Não vou tentar aprisionar com palavras o que meu espírito solto experienciou. Perderia com isso toda a utopia, e certo também é que jamais conseguimos lembrar a totalidade de nossos devaneios noturnos. Eles não tem início e nem fim. Melhor seria se deixássemos que análogo percurso guiasse nossa vida quando acordados.

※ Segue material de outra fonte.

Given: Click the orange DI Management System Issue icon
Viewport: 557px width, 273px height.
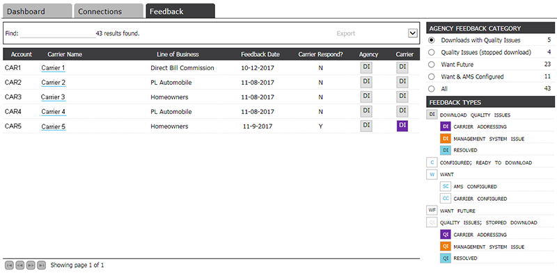Looking at the screenshot, I should coord(446,139).
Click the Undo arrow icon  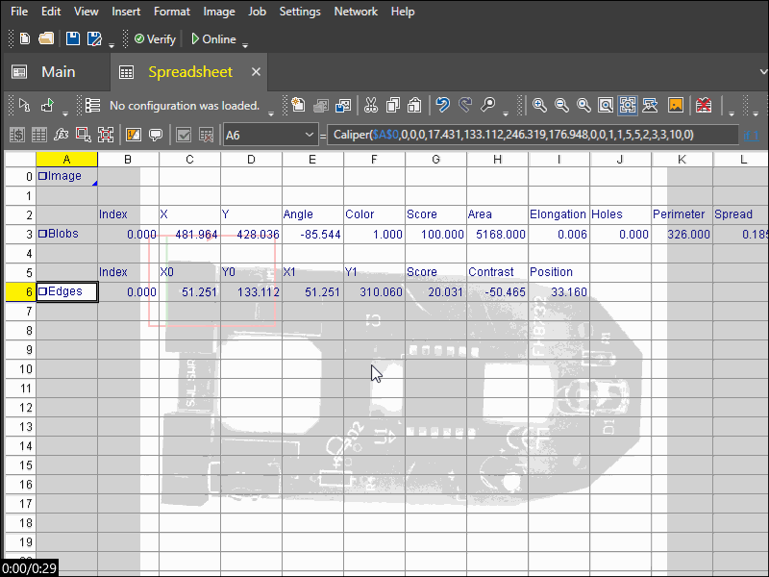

quinta-feira, 4 de agosto de 2011

Rebeldia

Hoje é um daqueles dias que não sei explicar a razão, mas estou com uma raiva danada. Vontade de fazer tudo errado, cuspir na cara dos patéticos, exaurir meu repertório de palavrões, comer porcaria, rir de tudo e todos. É estranho, porém quando estou nestes estágios sinto muita força interior. Vejo mais, sou mais sarcástica, intolerável com ignorâncias alheias.
C'est ça! Correr bastante, beber de encher a cara, arrotar alto, transar sem proteção, falar todas as podreiras que vão dentro de mim! Sim, eu queria sair apontando o dedo para as pessoas e dizer para elas o quanto me cansam. Apedrejar  todos os politicamente corretos. Definitivamente, detesto o "certo e adequado". Como dizia Pessoa "...não preciso de corredor para as minhas idéias."
Sou eu mesma, aquela que gosta de café, sacanagem, e também aprecia uma boa peça de teatro ou uma ópera. Por que sou dicotomia, sou antagonismo, sou contradição. Eu adoro confundir a mim mesma, não saber o que esperar de mim, não saber em qual curva meu pensamento vai dobrar. Sou uma dobra, uma ranhura, um cruzamento, un carrefour, uma fresta, uma porta, o dobro ou o duplo?
Sei lá...e acho que o mais legal é justamente eu não saber.
Será que  peguei a estrada certa? Melhor seria se tivesse ido pelo caminho errado, porque de atalhos eu não gosto. Atalhos são para mediocres, cortar caminho é para fracos. Eu curto errar, recomeçar, não saber onde estou. Estou esperando que você vende meus olhos e  me deixe baratinada. Quero perder a razão. Quero amalucar de vez!
Chega de saber qual será a próxima palavra. De agora em diante, somente interjeições!
Andar na corda-bamba, bamba de idéias. Suar e feder!!! Por que eu sou intempestiva e meu odor é provocativo pois sou sumamente provocação.
Não quero mais amarras, cintos, aparas morais. Deem-me barbitúricos ou joguem-me pedras!
Mas nada será como antes!!! Aucun problème!

terça-feira, 2 de agosto de 2011

Indo embora...

Ontem, enquanto o avião pousava de regresso à minha amada terra gaúcha, subitamente senti uma certeza. Estou indo embora. Aos poucos, cada vez um tantinho, numa lenta e dolorosa despedida. Não consigo explicar como sei estas coisas, talvez intua, talvez não.
Estou deixando para trás muito do que fui. Das outras vezes em que parti, ainda me sentia do meu pago pertencedora, entretanto, algo modificou-se. Olhei para o tapete verde debaixo de mim, olhei as estradas como veias pulsantes de carros, de gentes e de vida. Olhei para mim...estou indo embora. Cada dia é um a menos. As razões para aqui permanecer subtraem-se uma após outra. Sim, estou de partida!
Já fui inclusive confundida com outros brasileiros, moradores do lado de cima do paralelo 30°. Já me perguntaram quando mudarei, quando meu endereço mudará!!!
Estou indo embora. Tentei arrumar motivos para permanecer, tentei alicerçar-me em falsas bases. Estou indo embora. Resta pouco e estou absolutamente certa de que saudades sempre terei, assim como também estou convicta que para cá, jamais voltarei!